Implement OPDS "search" sorting #702

kelson42 · 2022-02-05T17:39:20Z

Currently there is no sorting at all. The results should be sorted descending by popularity. This meaan that if we only filter for ZIM in French, it will just return all the French content descending by popularity. If we search for French content and text pattern is "Wikipedia" then it will return only the matching pattern sorted like Xapian does, but at last criteria the popularity will be taken in account (we should get all the ZIM with "wikipedia" in title or description sorted by popularity).

Once we will have introduced the attribute of popularity this will be necessary, see #489

But there is another need. I wanted to be informed about the latest ZIM published via OPDS and I remarked that rhere is no sorting by date (descending)... and there is not even a way to filter with a creation date range.

veloman-yunkan · 2022-02-06T16:32:01Z

Before implementing this enhancement we need to make sure that it plays well with the OPDS spec. The spec mentions three fields that have to do with dates:

OPDS Catalog Entries must include an atom:updated element indicating when the OPDS Catalog Entry was last updated. A dc:issued element should be used to indicate the first publication date of the Publication and must not represent any date related to the OPDS Catalog Entry.

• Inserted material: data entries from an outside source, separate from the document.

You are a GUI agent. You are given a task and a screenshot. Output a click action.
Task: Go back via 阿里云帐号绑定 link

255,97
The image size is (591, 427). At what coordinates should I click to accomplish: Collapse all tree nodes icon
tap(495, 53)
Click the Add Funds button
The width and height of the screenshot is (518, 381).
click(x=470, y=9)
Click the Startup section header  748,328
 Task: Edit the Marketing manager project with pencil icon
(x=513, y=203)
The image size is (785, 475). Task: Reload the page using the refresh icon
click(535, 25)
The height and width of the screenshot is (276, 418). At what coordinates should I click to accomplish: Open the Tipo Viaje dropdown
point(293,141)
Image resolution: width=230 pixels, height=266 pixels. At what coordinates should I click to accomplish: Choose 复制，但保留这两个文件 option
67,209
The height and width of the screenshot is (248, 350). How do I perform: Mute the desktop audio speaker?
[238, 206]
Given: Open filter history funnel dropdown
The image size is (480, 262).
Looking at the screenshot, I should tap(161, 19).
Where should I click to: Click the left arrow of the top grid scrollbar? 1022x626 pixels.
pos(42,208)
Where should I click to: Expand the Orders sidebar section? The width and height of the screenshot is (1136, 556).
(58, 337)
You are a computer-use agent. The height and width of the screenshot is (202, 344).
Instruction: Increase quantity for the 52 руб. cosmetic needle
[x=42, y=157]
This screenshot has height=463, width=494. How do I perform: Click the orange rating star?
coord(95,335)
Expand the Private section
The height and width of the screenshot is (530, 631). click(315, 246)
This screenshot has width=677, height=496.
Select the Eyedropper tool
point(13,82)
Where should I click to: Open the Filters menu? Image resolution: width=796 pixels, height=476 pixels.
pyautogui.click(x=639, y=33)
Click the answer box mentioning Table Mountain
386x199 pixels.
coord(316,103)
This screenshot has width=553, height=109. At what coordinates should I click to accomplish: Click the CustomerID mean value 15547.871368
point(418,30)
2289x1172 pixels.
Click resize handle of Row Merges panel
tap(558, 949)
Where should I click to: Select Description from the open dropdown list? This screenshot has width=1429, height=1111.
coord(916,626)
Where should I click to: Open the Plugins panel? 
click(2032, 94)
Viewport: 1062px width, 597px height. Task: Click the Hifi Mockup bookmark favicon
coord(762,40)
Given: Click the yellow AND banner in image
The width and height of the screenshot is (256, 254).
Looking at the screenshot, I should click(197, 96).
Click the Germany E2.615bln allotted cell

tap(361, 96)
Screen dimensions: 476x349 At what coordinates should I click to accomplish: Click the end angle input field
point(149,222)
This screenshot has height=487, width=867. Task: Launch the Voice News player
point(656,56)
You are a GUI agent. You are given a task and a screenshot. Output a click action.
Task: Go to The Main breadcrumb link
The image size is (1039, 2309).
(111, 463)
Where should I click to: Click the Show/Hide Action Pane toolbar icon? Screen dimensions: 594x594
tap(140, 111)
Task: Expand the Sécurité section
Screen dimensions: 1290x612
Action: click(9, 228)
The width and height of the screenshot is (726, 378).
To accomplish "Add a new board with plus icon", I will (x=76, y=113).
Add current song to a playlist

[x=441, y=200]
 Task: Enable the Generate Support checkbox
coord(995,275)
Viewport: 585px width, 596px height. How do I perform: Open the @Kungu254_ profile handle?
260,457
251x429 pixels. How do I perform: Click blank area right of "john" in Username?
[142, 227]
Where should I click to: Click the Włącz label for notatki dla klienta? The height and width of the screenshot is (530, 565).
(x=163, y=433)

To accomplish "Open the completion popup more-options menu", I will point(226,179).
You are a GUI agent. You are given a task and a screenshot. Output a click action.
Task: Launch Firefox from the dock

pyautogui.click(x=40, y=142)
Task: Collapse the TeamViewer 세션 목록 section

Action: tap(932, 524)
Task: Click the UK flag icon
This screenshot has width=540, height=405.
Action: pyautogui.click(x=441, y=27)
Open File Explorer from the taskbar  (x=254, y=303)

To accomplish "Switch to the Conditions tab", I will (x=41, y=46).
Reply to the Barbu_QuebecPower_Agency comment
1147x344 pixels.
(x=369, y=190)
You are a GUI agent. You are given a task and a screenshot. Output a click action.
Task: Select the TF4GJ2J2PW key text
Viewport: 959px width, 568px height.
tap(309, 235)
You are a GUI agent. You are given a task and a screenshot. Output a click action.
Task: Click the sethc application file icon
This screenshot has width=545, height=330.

OPDS Catalog Entries may use atom:published to indicate when the OPDS Catalog Entry was first accessible.

Thus

atom:updated is the date corresponding to the OPDS Entry (rather than the publication associated with it). In our case this should be the time when the book was added to the library during library loading or when the entry was updated during library reloading.
atom:published is the earliest value that atom:updated had for this OPDS feed entry. In our case this should be the time when the book was added to the library during library loading.
dc:issued is the time when the actual publication was issued. It is unambiguous for publications that have only one of the hardcopy or digital representations. However, if we consider a paper publication that was then digitized or a book that was first published online and printed on paper later should we treat the hardcopy and the digital version as different representations of the same publication or as two different publications? I think we can use it to represent the creation date of ZIM files (though if a ZIM file represents a single real-world publication then we hit the mentioned interpretation problem).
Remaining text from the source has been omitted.